EXERCISE DETAILS:
Arrange the lines below as a numbered list, skipping any blank lines and leaving out the pictures.

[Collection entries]
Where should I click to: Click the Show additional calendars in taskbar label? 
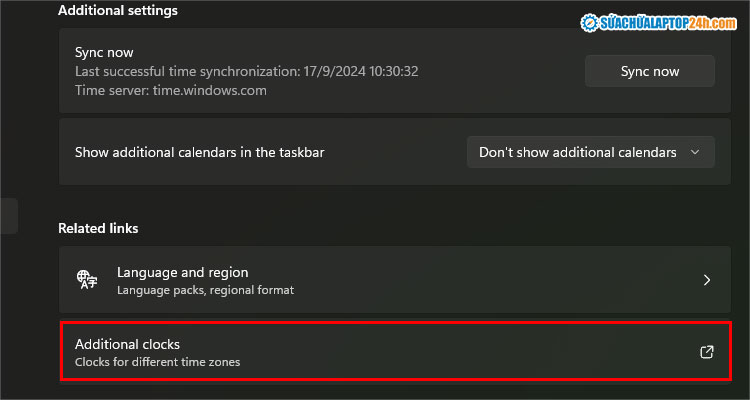[200, 153]
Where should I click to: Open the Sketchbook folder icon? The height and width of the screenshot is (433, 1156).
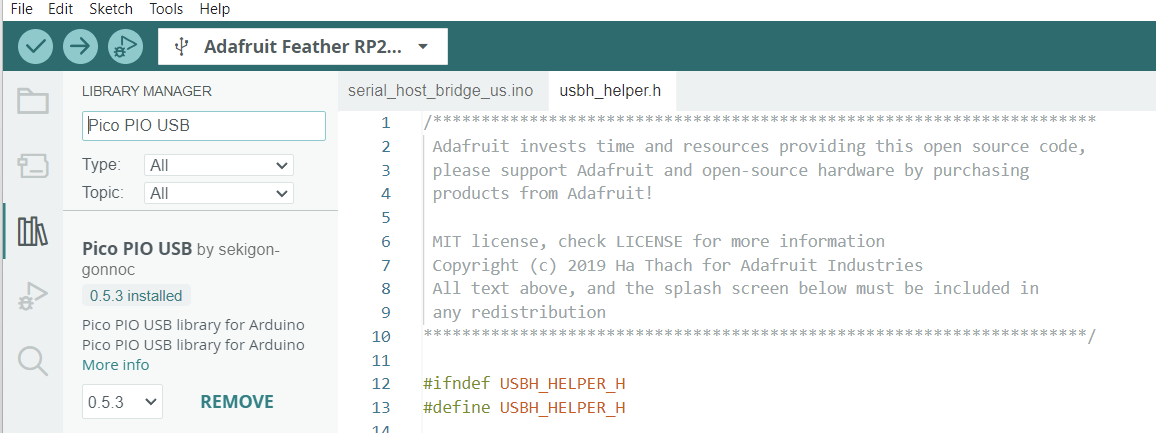(33, 101)
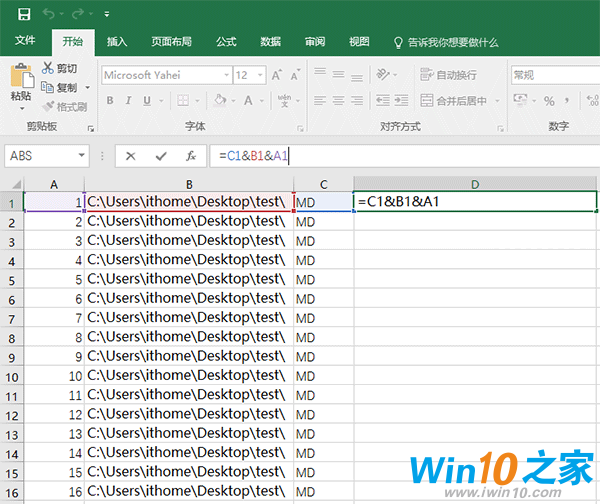The image size is (600, 504).
Task: Confirm formula with the checkmark icon
Action: [x=161, y=156]
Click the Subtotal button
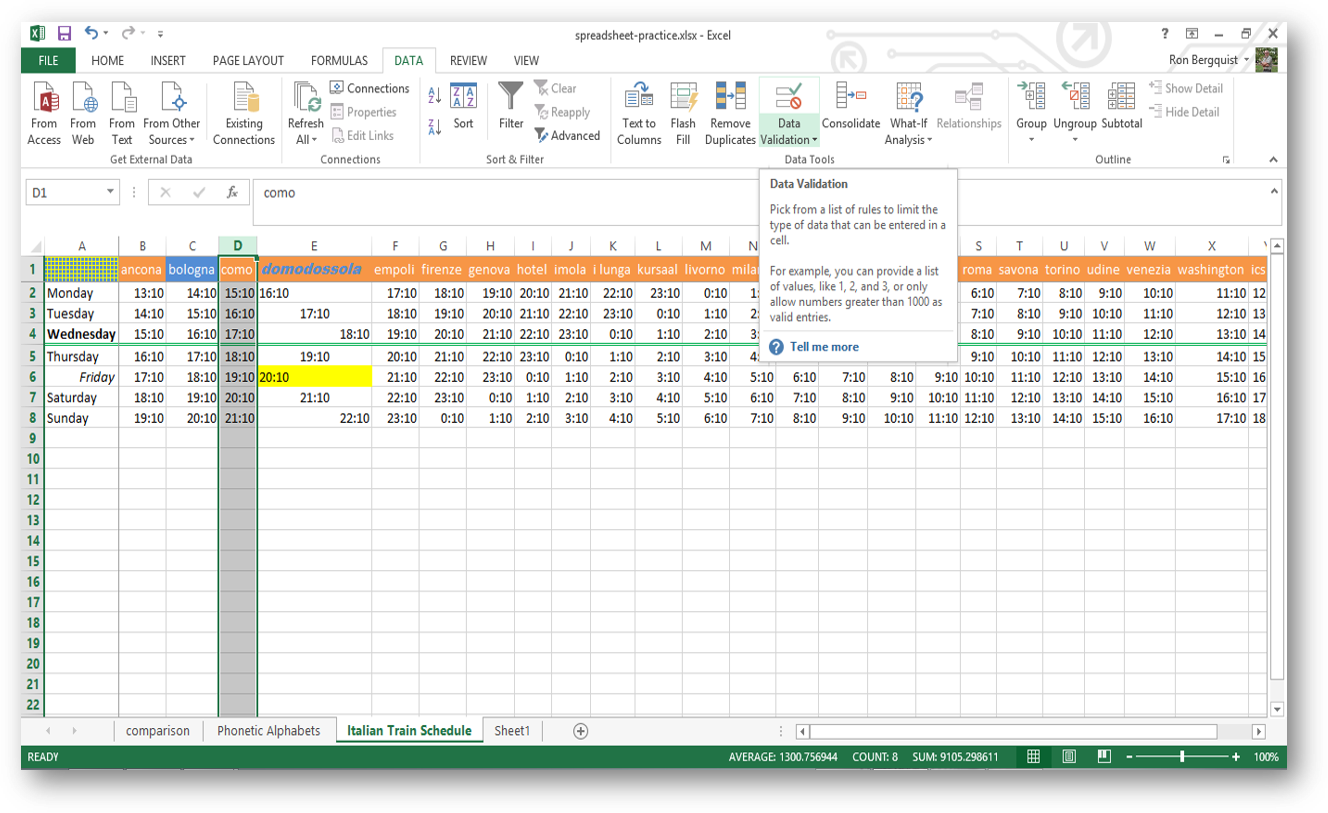Viewport: 1328px width, 813px height. pos(1121,112)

RESPONSE BELOW:
1. Where should I click to: Click the Show additional calendars in taskbar label? 
2. [200, 153]
3. Where should I click to: Open the Sketchbook folder icon? The height and width of the screenshot is (433, 1156).
4. (33, 101)
5. The image size is (600, 504).
6. Task: Confirm formula with the checkmark icon
7. Action: [x=161, y=156]
8. Click the Subtotal button
9. Viewport: 1328px width, 813px height. pos(1121,112)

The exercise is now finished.